THANK YOU FOR YOUR SERVICE SIR



With Larkin Dilbeck and his daughter Larka Tetens, before the Ceremony


Larkin Dilbeck during the Ceremony

Larkin G. Dilbeck was born in 1919. When he was just shy of two, his father abandoned him, his mother and his four older brothers. His mom did the best she could to support the family.

Larkin Dilbeck didn’t start high school until he was 18. Days he should have spent in the classroom were spent farming.

When he was 20 he signed up for the Civilian Conservation Corps, a job creation measure under President Franklin D. Roosevelt’s New Deal. The CCC provide public works jobs for young men so they could send money back to their families during the Great Depression.

On December 3, 1942, Larkin Dilbeck was drafted into the Army. He was sent to Wales where he did clerical work in a post office.

Dilbeck wed in 1943 while he was on furlough and was married until his wife's death in 1989.

When Larkin shipped to the European Theater he was assigned to the 740th Tank Battalion which was attached to the 82nd Airborne Division, 1st U.S. Army during the Battle of the Bulge. Assigned to the 740th Tank Battalion, though he had never worked in one. For six weeks Larkin Dilbeck fought in one of the fiercest battles of the war as a tank gunner. A few weeks after it was over, he narrowly escaped death once again.

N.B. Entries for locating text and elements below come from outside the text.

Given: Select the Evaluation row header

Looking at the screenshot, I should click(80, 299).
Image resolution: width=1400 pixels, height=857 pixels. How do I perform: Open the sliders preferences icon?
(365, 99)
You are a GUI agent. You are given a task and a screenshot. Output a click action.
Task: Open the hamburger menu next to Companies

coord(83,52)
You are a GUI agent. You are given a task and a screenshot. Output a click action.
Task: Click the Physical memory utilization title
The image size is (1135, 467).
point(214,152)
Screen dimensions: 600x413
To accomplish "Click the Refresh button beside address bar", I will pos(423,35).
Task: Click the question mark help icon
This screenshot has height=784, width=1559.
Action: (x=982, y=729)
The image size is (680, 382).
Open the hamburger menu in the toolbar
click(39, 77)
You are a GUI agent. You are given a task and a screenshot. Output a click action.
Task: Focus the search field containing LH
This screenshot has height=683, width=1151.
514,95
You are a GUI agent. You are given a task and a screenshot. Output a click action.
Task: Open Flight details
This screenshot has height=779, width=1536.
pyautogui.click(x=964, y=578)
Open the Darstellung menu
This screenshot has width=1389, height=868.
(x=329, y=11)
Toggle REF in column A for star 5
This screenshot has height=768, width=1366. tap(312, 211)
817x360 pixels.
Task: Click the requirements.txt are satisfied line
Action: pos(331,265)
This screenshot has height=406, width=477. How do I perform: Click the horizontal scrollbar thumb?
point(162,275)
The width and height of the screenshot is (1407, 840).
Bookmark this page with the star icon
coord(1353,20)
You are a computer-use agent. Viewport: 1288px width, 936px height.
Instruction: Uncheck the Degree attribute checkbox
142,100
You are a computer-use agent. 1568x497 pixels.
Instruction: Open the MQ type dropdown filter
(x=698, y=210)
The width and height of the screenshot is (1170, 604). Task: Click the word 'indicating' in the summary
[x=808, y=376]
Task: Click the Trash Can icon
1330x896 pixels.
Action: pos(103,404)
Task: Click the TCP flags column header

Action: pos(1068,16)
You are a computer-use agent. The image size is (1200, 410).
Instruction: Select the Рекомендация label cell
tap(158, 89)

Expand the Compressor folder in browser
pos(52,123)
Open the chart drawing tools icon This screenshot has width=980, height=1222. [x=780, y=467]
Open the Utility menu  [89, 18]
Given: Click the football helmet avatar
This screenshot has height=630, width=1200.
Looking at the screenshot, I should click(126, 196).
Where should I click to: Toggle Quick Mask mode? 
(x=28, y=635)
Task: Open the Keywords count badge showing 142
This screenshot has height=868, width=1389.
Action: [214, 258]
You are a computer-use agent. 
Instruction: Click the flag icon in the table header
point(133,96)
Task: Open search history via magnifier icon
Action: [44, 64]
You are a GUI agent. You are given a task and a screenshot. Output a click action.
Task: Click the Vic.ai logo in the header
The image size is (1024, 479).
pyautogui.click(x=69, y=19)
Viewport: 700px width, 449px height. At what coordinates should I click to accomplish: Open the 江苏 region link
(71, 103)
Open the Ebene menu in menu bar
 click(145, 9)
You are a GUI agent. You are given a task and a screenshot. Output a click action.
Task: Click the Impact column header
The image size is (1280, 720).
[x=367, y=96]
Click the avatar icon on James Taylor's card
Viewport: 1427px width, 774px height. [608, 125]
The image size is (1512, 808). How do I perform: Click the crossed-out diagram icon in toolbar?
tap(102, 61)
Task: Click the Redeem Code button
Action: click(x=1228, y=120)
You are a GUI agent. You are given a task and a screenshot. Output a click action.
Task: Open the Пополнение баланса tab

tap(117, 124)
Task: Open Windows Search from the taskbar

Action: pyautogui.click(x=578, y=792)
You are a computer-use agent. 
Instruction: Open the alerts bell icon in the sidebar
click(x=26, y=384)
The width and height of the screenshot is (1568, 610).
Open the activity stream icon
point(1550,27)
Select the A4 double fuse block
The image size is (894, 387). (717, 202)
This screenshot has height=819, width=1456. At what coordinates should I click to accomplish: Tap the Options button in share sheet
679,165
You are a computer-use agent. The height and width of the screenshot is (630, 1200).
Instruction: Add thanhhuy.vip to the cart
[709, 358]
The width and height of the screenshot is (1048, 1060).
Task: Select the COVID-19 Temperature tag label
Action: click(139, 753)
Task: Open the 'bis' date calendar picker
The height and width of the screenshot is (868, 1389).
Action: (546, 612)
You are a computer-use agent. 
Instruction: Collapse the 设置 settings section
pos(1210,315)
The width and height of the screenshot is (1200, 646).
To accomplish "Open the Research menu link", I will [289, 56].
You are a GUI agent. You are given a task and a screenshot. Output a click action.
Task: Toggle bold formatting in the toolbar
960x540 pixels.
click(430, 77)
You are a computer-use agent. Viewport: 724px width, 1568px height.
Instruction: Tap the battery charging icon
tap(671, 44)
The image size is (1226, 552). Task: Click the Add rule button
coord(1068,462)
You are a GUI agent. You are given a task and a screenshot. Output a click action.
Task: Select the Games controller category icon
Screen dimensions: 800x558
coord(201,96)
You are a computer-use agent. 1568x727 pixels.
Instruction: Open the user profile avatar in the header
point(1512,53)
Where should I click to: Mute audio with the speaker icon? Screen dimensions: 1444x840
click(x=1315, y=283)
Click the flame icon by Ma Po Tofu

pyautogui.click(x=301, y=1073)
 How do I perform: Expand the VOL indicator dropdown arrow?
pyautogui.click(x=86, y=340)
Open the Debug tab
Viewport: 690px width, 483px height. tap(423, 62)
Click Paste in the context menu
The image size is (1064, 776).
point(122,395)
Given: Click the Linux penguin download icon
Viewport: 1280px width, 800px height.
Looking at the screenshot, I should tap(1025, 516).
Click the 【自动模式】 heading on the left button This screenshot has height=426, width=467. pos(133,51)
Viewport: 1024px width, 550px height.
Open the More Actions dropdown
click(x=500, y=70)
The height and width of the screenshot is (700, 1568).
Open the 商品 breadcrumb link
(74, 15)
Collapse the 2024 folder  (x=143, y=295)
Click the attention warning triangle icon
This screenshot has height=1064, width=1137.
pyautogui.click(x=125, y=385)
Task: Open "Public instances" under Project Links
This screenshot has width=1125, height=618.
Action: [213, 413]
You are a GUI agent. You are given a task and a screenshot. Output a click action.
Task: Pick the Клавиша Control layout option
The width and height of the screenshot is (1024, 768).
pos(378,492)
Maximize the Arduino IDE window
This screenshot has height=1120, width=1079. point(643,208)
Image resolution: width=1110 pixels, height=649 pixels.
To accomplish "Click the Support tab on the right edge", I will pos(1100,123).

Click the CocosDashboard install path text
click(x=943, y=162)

He was in the head tank when she went up to the Siegfried Line and German artillery was just falling all around like rain. A shell fell through the top of the tank, and though he and the driver jumped out just in time, the other two crew members were blown to pieces. The driver’s face was badly burned, and Dilbeck was temporarily deafened and lost the feeling in his left leg.

His combat duty ended when he developed appendicitis. The Army flew him on a plane in a hammock to Paris for surgery, but he had done enough to earn a Purple Heart and a Presidential Unit Citation.

After the war, the family moved to Arlington in 1958 and Larkin Dilbeck worked for decades as an American Airlines ticketing agent.